The optical lens can be divided into a primary lens and a secondary lens. A primary lens is a lens that is directly mounted on an LED chip. A light emitting element in the LED emits light, reflects light emitted from the LED package in which the element is incorporated, and thickens the emitted light. It is a reflective lens for irradiating to. The secondary lens is a diffusing lens, and mainly uses beam dispersion. The optical lens preferably has a concave structure. With the concave structure, the incident light distribution angle can be increased.
As the optical lens, either a primary lens or a secondary lens may be used, or both may be used together. In particular, when the primary lens and the secondary lens are used in combination, it is preferable that the secondary lens is a concave lens because the influence of the secondary lens mounted on the light output side is large. The primary lens is also preferably a concave lens, but is not limited.

  In the present invention, it is preferable that one or a plurality of LEDs are installed on one surface of the substrate (the bottom surface of the light source module), and it is preferable that the LED be a so-called direct light source module type. In particular, it is preferable to use a mounting substrate in which a plurality of LEDs are installed on one surface of the substrate. When a plurality of LEDs are installed, the number of LEDs and the arrangement state are not limited.

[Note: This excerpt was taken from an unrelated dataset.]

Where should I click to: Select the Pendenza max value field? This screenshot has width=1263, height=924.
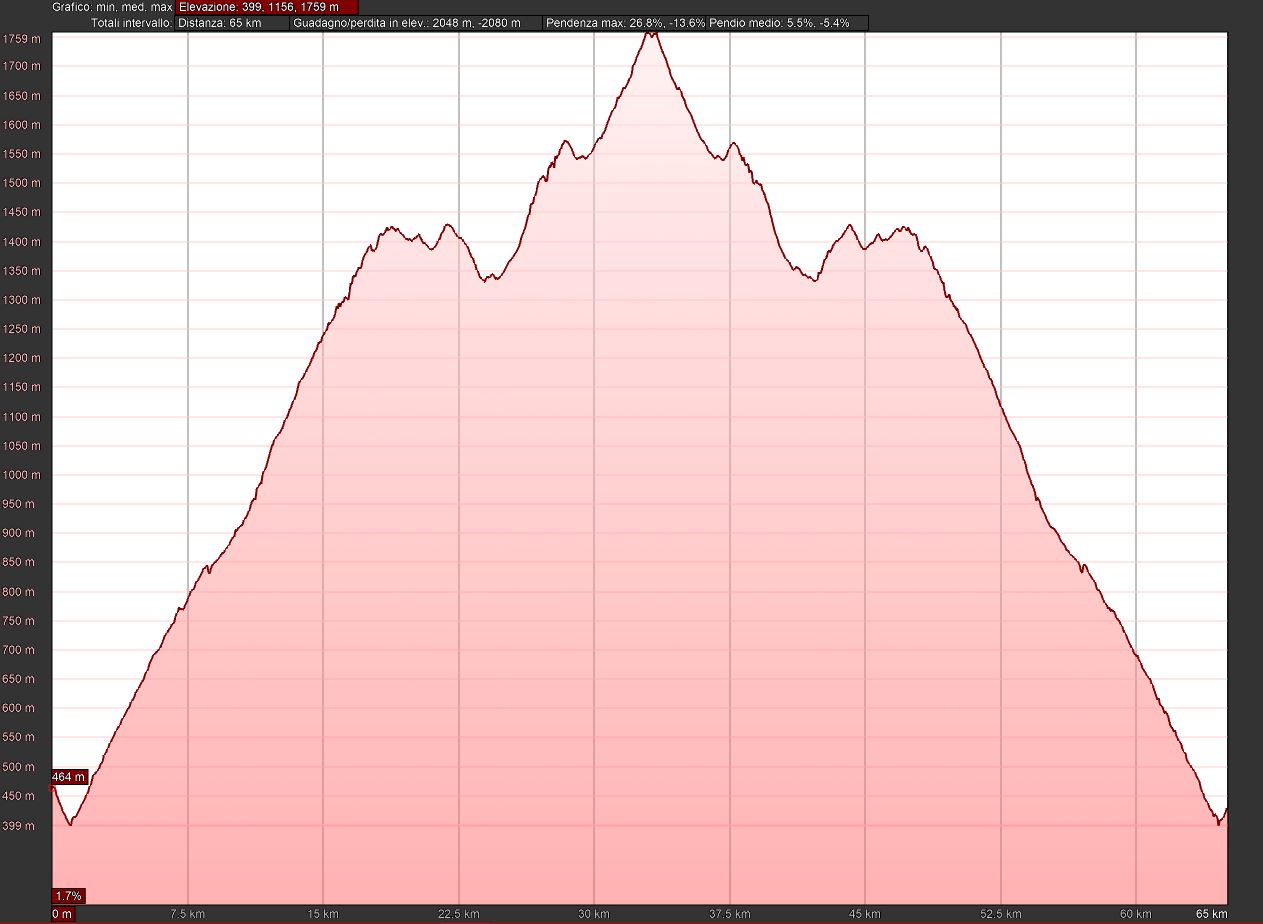624,22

[Light distribution angle of light entering the light diffusion member (light distribution angle)]
It is preferable that the light distribution angle of light entering the light diffusing member (hereinafter referred to as the light incident light distribution angle) is 70 ° or more. More preferably 75 ° or more, and still more preferably 80 ° or more. When the incident light distribution angle is less than 70 °, there is a concern that the degree of decrease in the amount of light emitted from the light diffusing member due to the installation of the light diffusing member may increase. Although an upper limit is not limited, it is about 160 degrees from technical difficulty. The method for measuring the incident light distribution angle in the present invention will be described in detail in Examples.

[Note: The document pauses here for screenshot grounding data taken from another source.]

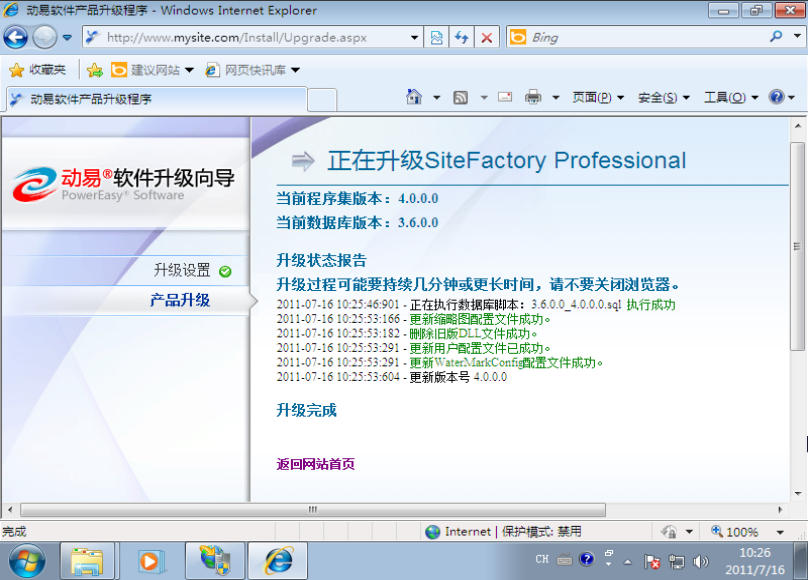
Task: Click the 返回网站首页 link
Action: 315,464
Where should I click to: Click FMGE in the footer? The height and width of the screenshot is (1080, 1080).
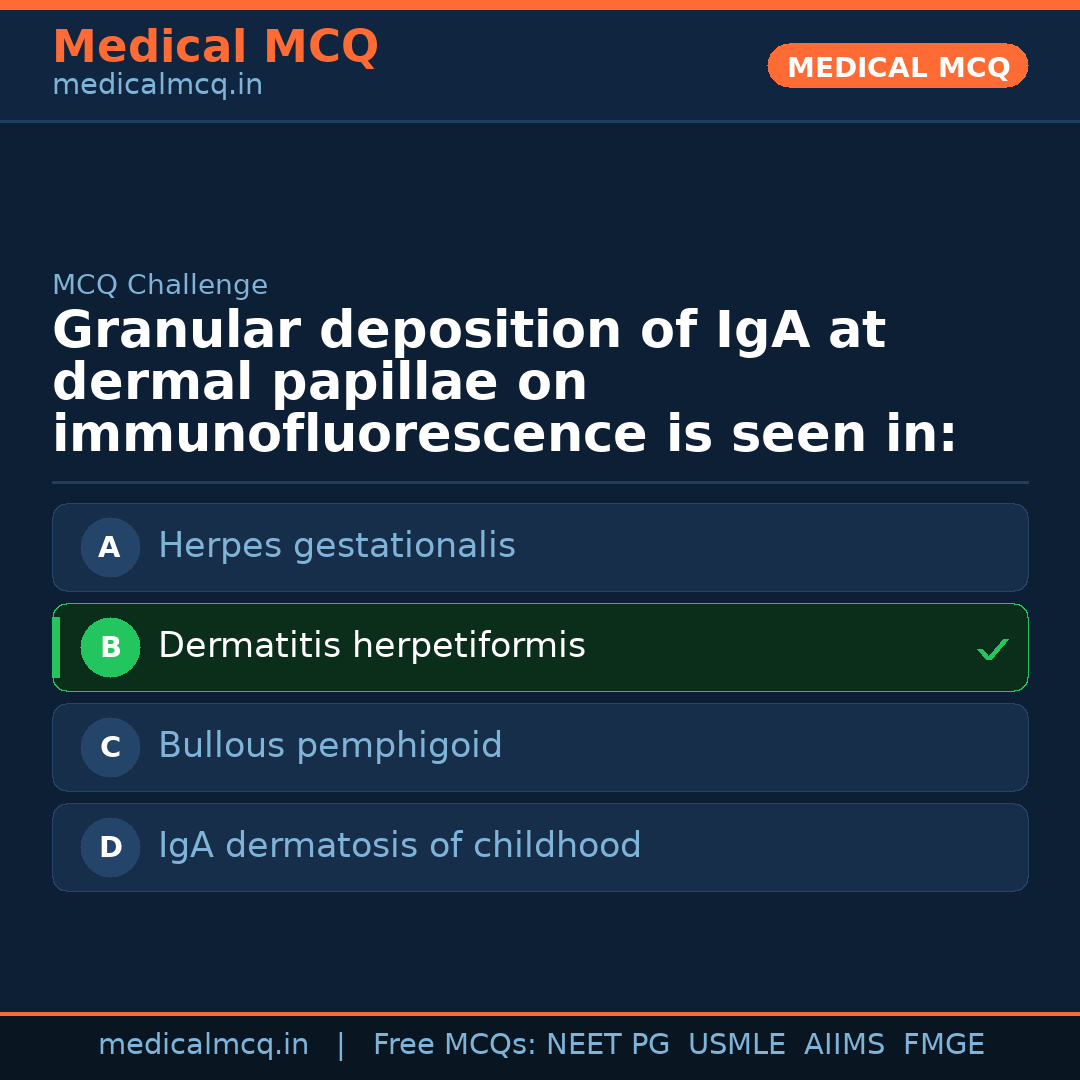[x=943, y=1045]
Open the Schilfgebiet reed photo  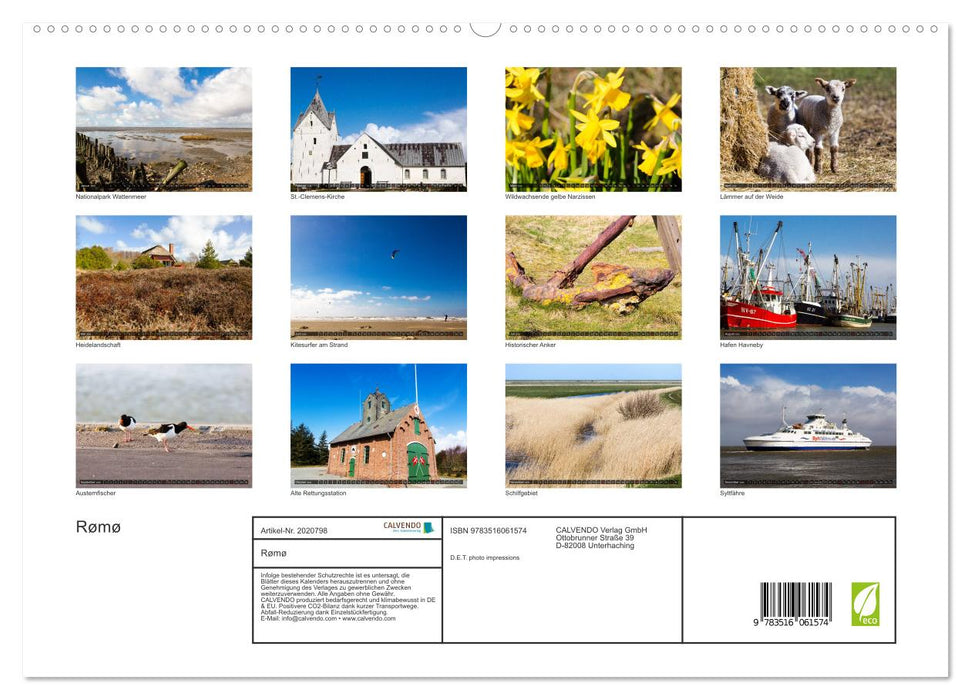pyautogui.click(x=593, y=424)
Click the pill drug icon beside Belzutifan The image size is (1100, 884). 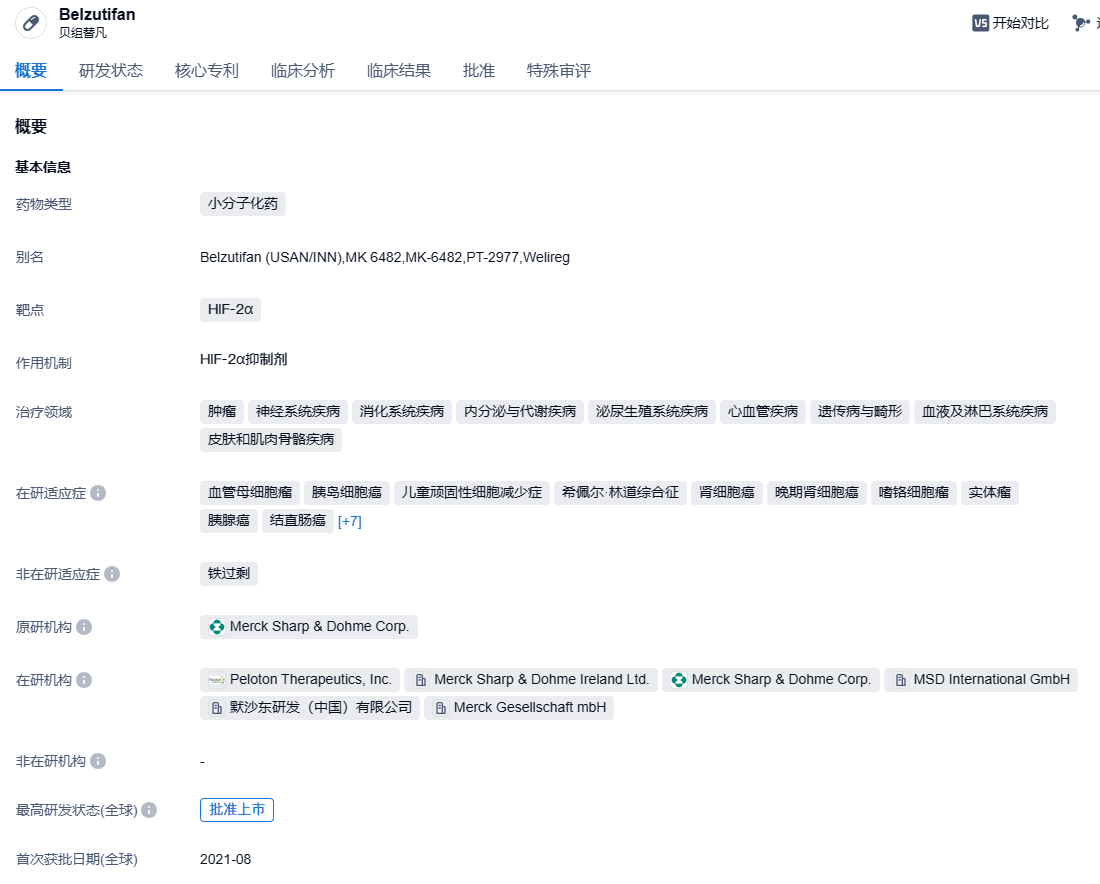pyautogui.click(x=31, y=23)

  When the incident light distribution angle satisfies the above range, glare can be reduced in a form that suppresses the decrease in the amount of light. However, when the incident light distribution angle is less than the above range, there is a possibility that the decrease in the amount of light may be large, which is not preferable. However, even in this case, there is a case where a decrease in the amount of light can be suppressed by changing the material of the light diffusing member. Furthermore, the light diffusing member used in the present invention reduces the difference between the incident light distribution angle of the light passing through the light diffusing member and the outgoing light distribution angle of the light passing through the light diffusing member. Even when the angle is small, the light distribution angle can be reduced, the decrease in the light amount can be suppressed, and the glare can be reduced in some cases.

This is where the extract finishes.